Woodland was always an outdoor, adventure-related brand that appealed to consumers 17-25 years of age. However, lately, we’ve begun to realise that children of 12-15 are also getting attracted to our brand, perhaps because they are also involved in several outdoor activities. That inspired us to expand our brand offering and give this age group an experience of Woodland through interactive sessions with our brand ambassadors who are professional trekkers and into adventure sports. Our aim is to penetrate deeper into this category, focus on green branding and support mountain biking, trekking, mountaineering and other sports through our brand endorsements.
How big is this category in India?
The industry estimate is `22,000 crore.
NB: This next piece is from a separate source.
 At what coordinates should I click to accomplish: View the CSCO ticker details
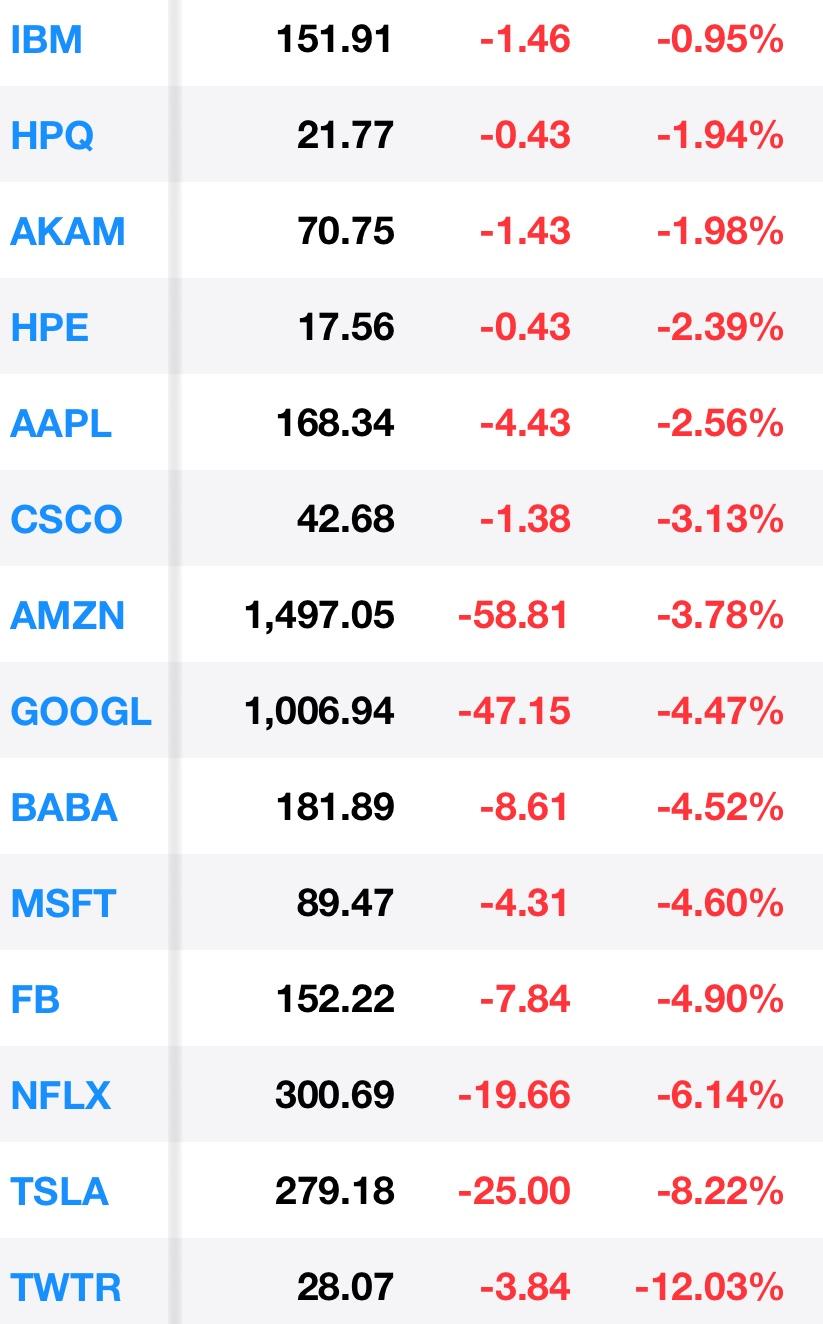66,520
It’s growing not just due to increasing brand-consciousness in children, which is definitely a factor, but also because, unlike adults, kids outgrow their clothes faster and on a single day change their outfits more often, especially after rigorous outdoor activity.
Have you spotted a recent spurt in the demand for teen apparel and sportsgear?
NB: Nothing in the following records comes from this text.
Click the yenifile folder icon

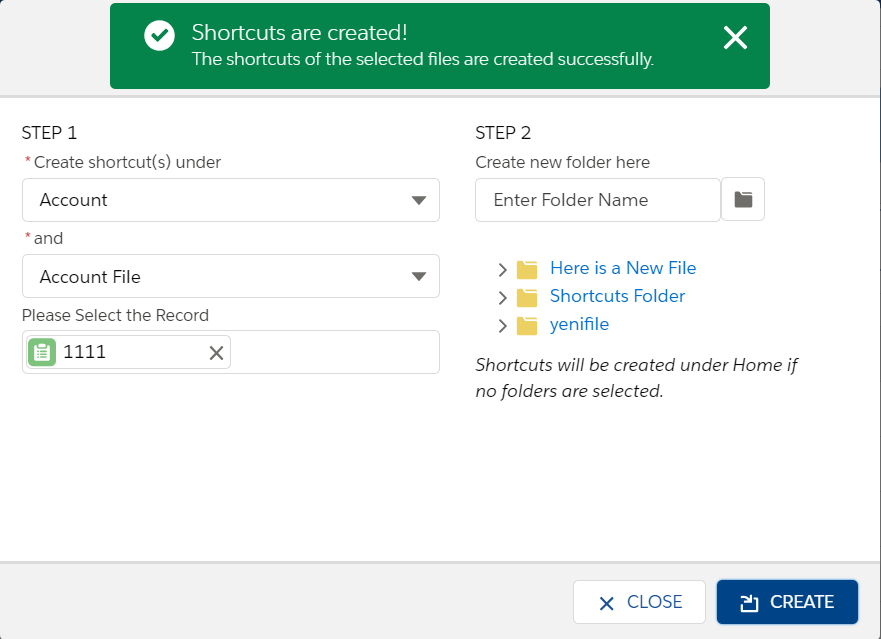pos(527,325)
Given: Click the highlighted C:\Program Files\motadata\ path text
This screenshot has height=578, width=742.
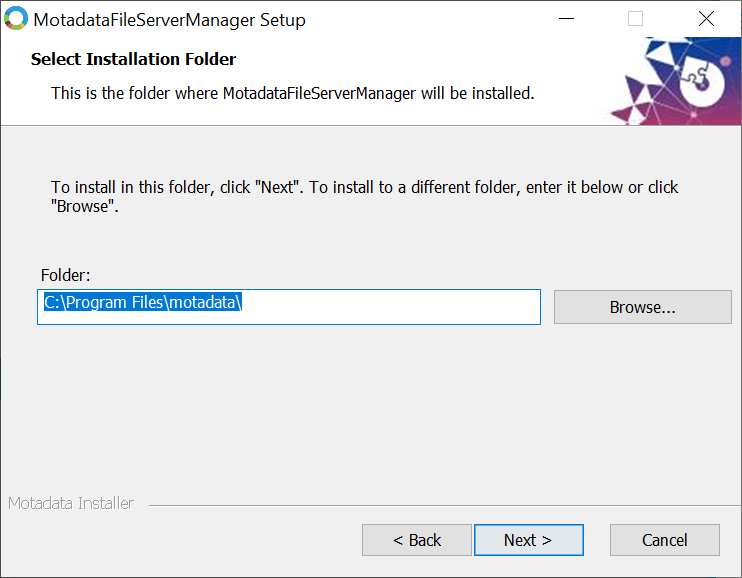Looking at the screenshot, I should (143, 303).
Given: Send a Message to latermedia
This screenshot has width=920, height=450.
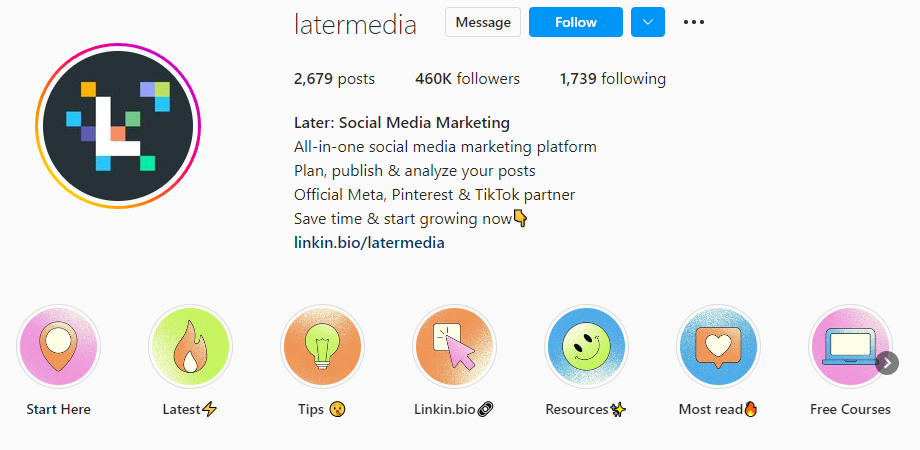Looking at the screenshot, I should (483, 22).
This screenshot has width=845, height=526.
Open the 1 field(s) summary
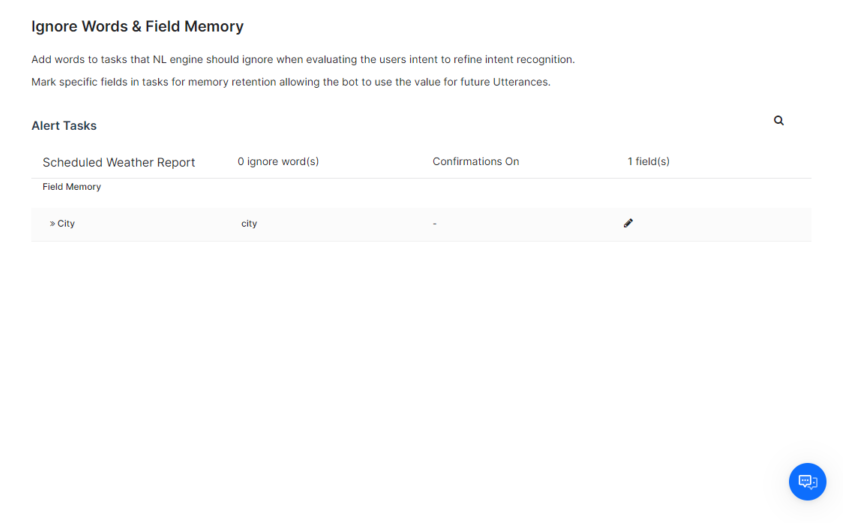click(x=648, y=162)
Absolutely. Today’s kids are heavily into weekend camps, bungee jumping, water surfing, sky diving etc. We feel that this category is going to grow phenomenally over the coming years.
Are you also planning to use social media as a part of your promotional campaign?
We are already very active on social media, on Facebook, Twitter and YouTube. When we talk to the youth, we try and make sure we use a medium they are active on.
When it comes to kids’ apparel, who makes the final purchase decision?
Undoubtedly the youth. They may seek advice from their parents, but they will eventually do their own thing. The most important factors for them are to look hip and cool to their peers.
You haven’t roped in any brand ambassador?
We use real heroes and heroines as our brand ambassadors. We invite them to share their experiences with the youth. Today’s kids are very smart. They don’t get taken in by cine stars and celebrities, but they do get moved and influenced by real substance. We take our brand, our adventure and outdoor image very seriously. We don’t sell our products with the help of pretty faces. We know who were are and where we want to go. We dilute our equity on pretty faces.
What kind of investment are you making into this sector?
Not too big, just about `50 crore initially, but, if we see results, we will scale up gradually.
What is the sales turnover expected?
Last year our total company sale in India was about RS 700 crore. This year, we are targeting Rs 1,000 crore. The new kids’ segment may contribute about Rs 50-100 crore, and we are looking at a compound annual growth rate (cagr) of 10-15 percent overall.
How is the kids’ sector different from menswear and womenswear?
It is different, and we have to tailor our marketing, accordingly. Print and tv don’t really work with children. Ground activation and event endorsement does. We have higher budgets earmarked for social media for this demographic. On tv, we have tied-up with MTV, Channel V and VH1. Music, we realise, is extremely important to children of all age-groups. Therefore, we will be cutting our own music album with a rock band soon.
Are you also planning exclusive kids’ outlets?
Not at this moment. Let’s first see how the category grows. Initially, we will earmark a section in our big format stores (5,000-10,000 sq ft) in Tier I cities only. Later, when the demand trickles down to smaller towns, we may decide to go there.
Is there a peak and off-season in this category?
Exam time is when sales dips, but it begins to pick up momentum during vacation time. May and June are mainly our peak seasons for sale, following by a few months of lean activity and then when the season changes, demand again begins to build up around October-November for the winter collection.